• _Selected text_:
- Born: 5 January 1949 (age 77) Laizhou, Shandong, China
- Education: Master's
- Alma mater: University of Science and Technology of China
- Occupation: Businessman
- Title: Chairman of the Board and CEO, Haier Group
- Political party: Chinese Communist Party
- Honours: First Chinese business leader to speak at Harvard

Signature

= Zhang Ruimin =

Chinese businessman (born 1949)

Zhang Ruimin (张瑞敏; born 5 January 1949) is a Chinese business executive who founded Haier Group and served as its chairman and chief executive officer from 1984 until 2021. Under Zhang's leadership, Haier grew from an insolvent Qingdao refrigerator factory into one of the world's largest home appliance manufacturers, reporting over 300 billion yuan in revenue in 2020.

Zhang was appointed the director of Qingdao Refrigerator Factory, predecessor of Haier Group, in December 1984. In 1988, under his leadership, Haier won the first national gold medal for quality in China's refrigerator industry history.

Zhang Ruimin transformed Haier from a small, failing collective factory, to an Internet of Things (IoT) ecosystem brand.

• _Supplied material_:
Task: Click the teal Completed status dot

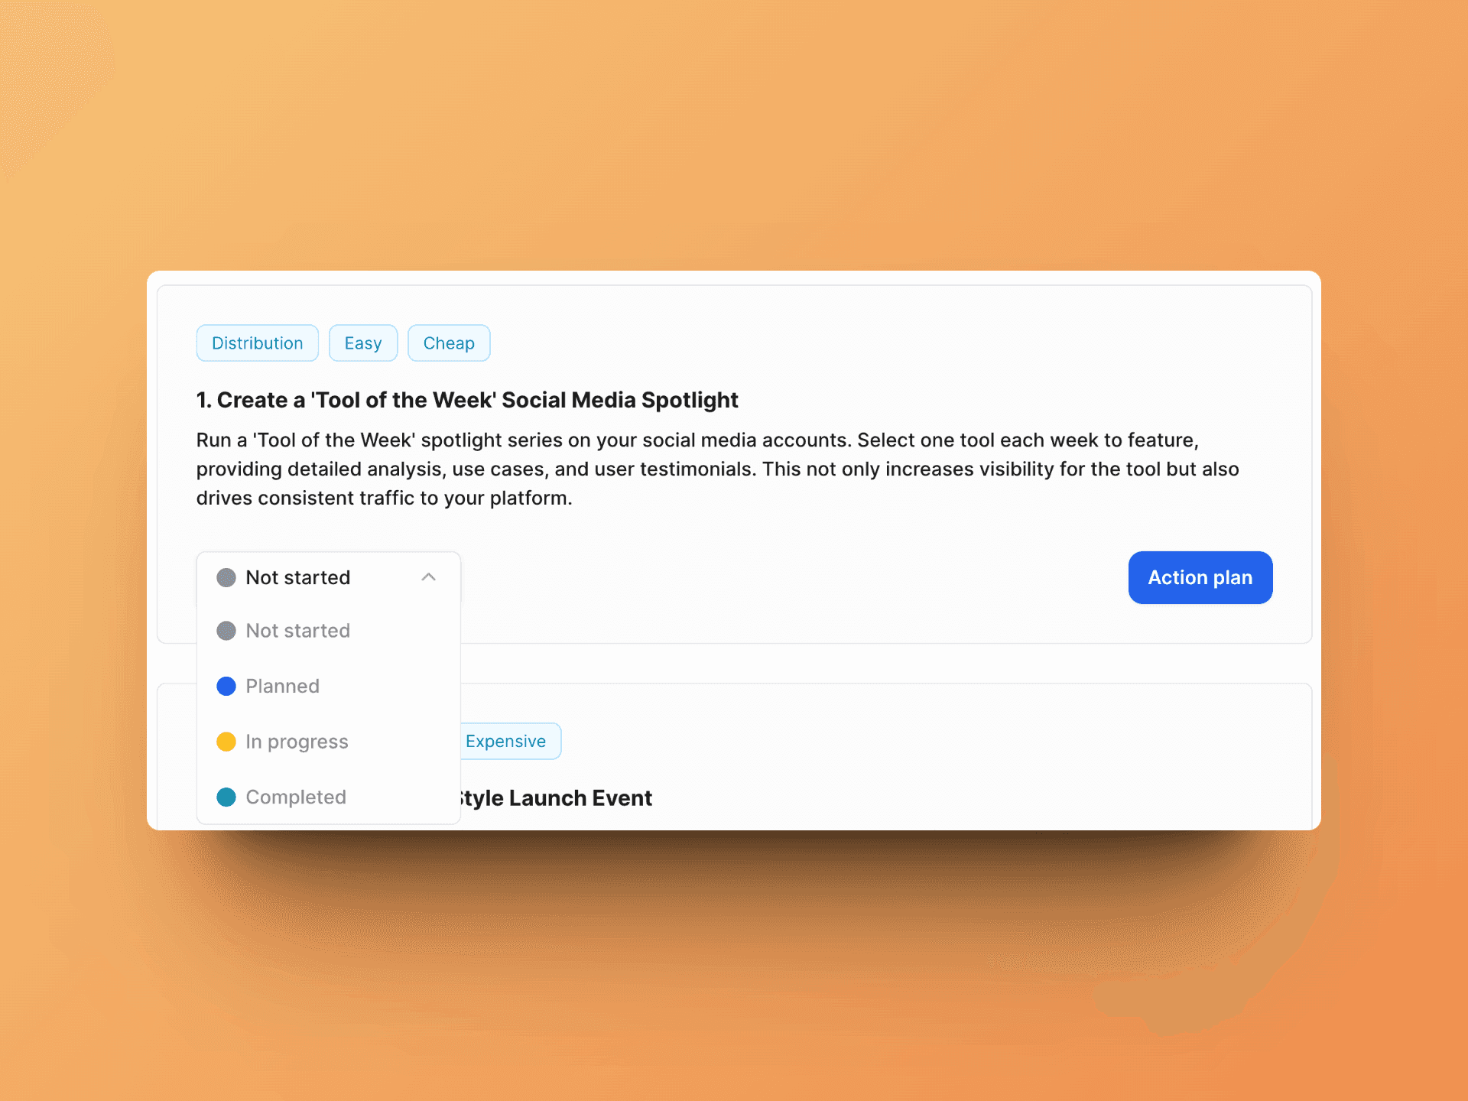Action: (x=226, y=797)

• _Stated exercise_:
Answer these questions from the Zhang Ruimin profile:
1. Which university is given as Zhang Ruimin's alma mater?
2. In what month and year was he appointed director of Qingdao Refrigerator Factory?
3. What did Haier win in 1988?

• _Response_:
1. University of Science and Technology of China
2. December 1984
3. The first national gold medal for quality in the history of China's refrigerator industry